▶ [Problem statement]:
Please copy each line in the records below that contains the string "checkbox".

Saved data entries

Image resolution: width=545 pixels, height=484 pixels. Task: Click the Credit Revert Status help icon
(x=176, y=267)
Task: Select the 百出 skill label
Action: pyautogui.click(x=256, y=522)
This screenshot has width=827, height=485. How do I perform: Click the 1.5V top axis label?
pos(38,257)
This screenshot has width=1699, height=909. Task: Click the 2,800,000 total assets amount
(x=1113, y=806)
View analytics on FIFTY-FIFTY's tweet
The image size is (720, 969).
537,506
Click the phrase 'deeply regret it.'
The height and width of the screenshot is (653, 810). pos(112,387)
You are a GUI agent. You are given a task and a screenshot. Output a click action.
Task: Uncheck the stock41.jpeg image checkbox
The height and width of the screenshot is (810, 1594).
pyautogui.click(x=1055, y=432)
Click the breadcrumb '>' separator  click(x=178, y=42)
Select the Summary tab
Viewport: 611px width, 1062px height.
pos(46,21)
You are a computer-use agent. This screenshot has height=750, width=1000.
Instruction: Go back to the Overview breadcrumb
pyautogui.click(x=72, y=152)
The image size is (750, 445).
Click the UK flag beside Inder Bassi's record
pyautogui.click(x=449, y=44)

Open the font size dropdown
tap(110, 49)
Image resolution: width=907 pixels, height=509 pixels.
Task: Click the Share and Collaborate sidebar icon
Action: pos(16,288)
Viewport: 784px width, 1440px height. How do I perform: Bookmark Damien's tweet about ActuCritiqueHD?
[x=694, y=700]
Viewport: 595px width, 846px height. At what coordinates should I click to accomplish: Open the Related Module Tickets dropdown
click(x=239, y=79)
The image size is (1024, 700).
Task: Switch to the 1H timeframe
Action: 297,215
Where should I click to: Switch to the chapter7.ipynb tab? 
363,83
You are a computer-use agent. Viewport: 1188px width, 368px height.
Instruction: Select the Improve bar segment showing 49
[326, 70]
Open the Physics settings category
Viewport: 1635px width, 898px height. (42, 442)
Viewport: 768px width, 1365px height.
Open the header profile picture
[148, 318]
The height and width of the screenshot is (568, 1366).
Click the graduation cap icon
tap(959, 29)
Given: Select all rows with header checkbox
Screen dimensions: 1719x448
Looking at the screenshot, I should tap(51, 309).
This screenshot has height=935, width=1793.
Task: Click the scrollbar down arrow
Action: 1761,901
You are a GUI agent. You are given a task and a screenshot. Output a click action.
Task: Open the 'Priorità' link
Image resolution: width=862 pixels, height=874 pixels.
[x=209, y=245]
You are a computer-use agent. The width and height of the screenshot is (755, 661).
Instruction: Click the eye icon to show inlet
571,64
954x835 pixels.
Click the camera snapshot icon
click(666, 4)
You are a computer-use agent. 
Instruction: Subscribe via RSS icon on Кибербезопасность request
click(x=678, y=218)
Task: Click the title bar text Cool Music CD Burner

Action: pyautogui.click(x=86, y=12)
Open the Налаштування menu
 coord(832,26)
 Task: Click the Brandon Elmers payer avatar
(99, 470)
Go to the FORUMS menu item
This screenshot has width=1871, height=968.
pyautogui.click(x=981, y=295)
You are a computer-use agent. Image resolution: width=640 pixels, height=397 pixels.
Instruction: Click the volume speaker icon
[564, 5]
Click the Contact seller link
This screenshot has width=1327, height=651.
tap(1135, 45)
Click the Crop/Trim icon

▶ [The answer]:
Task: Uncheck the stock41.jpeg image checkbox
Given: Select all rows with header checkbox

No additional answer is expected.